Il castello d’acqua che scricchiola

La Basilicata è da sempre il “castello d’acqua” del Mezzogiorno. Invasi come Monte Cotugno e Pertusillo garantiscono acqua a larga parte di Puglia e Calabria. Ma i cambiamenti climatici e le siccità ricorrenti stanno mettendo sotto pressione questo patrimonio: portate in calo, conflitti tra usi agricoli, civili e industriali, reti idriche colabrodo con perdite superiori al 50% in alcune aree.
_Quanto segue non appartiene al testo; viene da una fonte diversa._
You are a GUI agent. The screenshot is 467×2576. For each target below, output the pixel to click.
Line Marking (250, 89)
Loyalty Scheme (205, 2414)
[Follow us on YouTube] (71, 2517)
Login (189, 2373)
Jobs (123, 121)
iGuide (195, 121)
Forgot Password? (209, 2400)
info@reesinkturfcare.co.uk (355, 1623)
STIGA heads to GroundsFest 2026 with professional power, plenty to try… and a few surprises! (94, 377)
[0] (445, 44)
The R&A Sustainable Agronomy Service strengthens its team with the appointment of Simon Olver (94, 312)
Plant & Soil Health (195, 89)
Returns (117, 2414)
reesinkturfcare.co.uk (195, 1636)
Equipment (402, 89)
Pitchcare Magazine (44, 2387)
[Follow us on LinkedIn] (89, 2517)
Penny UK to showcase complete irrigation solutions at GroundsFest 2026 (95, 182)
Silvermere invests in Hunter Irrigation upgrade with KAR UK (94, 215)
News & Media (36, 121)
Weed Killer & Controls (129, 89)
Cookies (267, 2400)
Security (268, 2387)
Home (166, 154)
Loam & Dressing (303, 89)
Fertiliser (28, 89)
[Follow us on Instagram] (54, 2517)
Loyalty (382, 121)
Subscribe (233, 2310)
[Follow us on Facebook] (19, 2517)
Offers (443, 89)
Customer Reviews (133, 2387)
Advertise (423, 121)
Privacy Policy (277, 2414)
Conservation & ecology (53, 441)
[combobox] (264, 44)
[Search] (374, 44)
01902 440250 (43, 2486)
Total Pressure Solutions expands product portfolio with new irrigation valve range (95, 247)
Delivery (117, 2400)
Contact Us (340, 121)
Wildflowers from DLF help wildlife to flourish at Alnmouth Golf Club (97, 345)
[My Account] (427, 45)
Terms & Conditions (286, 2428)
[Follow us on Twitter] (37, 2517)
La sicurezza idrica, un tempo considerata acquisita, è diventata una vulnerabilità. Senza investimenti seri su manutenzione, innovazione e risparmio idrico, anche questa risorsa-ancora rischia di trasformarsi in un ulteriore fattore di fragilità.


La dicotomia del petrolio


L’oro nero che non ferma l’esodo

Nel cuore della Val d'Agri e in località Tempa Rossa si estrae circa il 70% del petrolio nazionale. Le royalties hanno portato risorse finanziarie ai bilanci regionali e comunali, ma non hanno invertito il declino. L’occupazione diretta è limitata, la filiera locale debole, la percezione diffusa è quella di un “colonialismo energetico” che lascia sul territorio pochi benefici e molte preoccupazioni ambientali.

Con la transizione energetica in corso, puntare ancora sul fossile rischia di creare dipendenza da una rendita destinata a esaurirsi, senza avere costruito alternative durature.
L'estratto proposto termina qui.